TRES
Lily es hermana del Ojos. Ella y yo estábamos en cuarto año de primaria. Ella estaba en la Ramón y yo en La Paz. Mi jefa se aferró a meterme al Colegio La Paz el primer año en el que lo hicieron mixto. Ahí estudiaban mis primas. Yo era el único infeliz del barrio que iba a una escuela privada.
Ahí sentí la primera disyuntiva en mi vida: muy fresa para cliquear en el barrio y muy jodido para ser totalmente aceptado entre los niños, o más bien las niñas cherrys de La Paz. Pero pues ni pedo. A esa edad uno decide pa’ dónde ni cuándo. Ahí estaba yo, obligado a saludar con la cruz por delante, cada que entraba la maestra a empezar la clase. Teníamos que decir “Alabado Sea el Verbo Encarnado” y la maestra respondía: “Para Siempre, Amén”. Pinches colegios católicos. Seguro hartan a Dios. Desde entonces he pensado que a Dios le cagan las monjas, sobre todo las que trabajan en colegios.
La que nunca marcó diferencia conmigo en el barrio, además de Vicente, fue la Lily.
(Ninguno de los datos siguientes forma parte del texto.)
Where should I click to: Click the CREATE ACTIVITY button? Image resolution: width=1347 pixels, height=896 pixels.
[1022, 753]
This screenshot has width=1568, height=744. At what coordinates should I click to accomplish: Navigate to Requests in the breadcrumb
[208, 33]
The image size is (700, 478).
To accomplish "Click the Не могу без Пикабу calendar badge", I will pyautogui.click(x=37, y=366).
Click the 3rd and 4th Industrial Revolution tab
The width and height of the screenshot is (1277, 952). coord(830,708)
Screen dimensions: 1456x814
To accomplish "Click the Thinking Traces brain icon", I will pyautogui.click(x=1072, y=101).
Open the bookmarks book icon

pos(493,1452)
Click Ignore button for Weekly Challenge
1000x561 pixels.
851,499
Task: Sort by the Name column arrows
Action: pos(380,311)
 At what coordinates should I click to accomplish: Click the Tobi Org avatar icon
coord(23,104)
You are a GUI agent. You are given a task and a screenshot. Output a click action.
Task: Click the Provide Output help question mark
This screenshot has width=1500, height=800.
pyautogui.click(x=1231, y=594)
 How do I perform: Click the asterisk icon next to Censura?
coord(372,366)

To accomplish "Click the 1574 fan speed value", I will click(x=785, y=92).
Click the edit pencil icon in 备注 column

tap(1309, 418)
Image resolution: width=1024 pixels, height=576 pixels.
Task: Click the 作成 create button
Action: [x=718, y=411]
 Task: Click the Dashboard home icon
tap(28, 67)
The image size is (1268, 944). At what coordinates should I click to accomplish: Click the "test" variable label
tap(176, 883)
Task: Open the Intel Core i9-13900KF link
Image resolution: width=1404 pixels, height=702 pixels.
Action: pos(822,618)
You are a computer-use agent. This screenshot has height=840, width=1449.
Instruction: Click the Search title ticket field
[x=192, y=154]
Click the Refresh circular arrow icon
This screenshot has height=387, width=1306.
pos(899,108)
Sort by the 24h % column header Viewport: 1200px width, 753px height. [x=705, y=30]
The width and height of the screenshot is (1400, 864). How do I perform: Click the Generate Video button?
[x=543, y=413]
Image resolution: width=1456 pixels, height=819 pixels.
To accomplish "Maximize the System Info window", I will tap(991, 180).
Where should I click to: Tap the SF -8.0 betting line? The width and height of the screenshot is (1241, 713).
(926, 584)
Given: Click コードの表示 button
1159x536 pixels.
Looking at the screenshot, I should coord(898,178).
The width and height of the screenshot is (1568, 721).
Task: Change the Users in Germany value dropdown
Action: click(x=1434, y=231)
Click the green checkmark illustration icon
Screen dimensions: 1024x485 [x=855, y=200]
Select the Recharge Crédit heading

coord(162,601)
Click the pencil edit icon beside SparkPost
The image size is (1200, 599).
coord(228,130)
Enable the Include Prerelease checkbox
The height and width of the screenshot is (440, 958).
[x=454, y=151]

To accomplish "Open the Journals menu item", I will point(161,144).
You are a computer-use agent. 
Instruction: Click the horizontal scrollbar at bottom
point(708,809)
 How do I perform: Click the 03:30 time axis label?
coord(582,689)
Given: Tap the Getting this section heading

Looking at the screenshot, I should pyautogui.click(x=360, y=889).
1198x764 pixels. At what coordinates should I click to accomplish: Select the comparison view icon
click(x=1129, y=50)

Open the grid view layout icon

Esa morrilla era con madre. Siempre que jugábamos a las escondidas, ella me agarraba de la mano y me llevaba a escondernos en el mismo lugar. Si estaba oscuro me abrazaba, que porque le daba miedo. Cuando decía que iba a la tienda a comprar una paleta, siempre volvía con dos. Una para mí. Me la daba a la sorda. Una vez me dijo que no me compró porque nomás traía 50 centavos. Se sacó la tutsi de su boquita tierna y la puso en la mía. Yo nomás sentí cosquillitas en el escroto. “Póngase al tiro, hijo, porque la Lily es bien acá”. Me decían varios de la cuadra. Y yo me preguntaba ¿bien acá de qué, o qué? Si es porque me agarra de la mano, a mí eso se me hace chido.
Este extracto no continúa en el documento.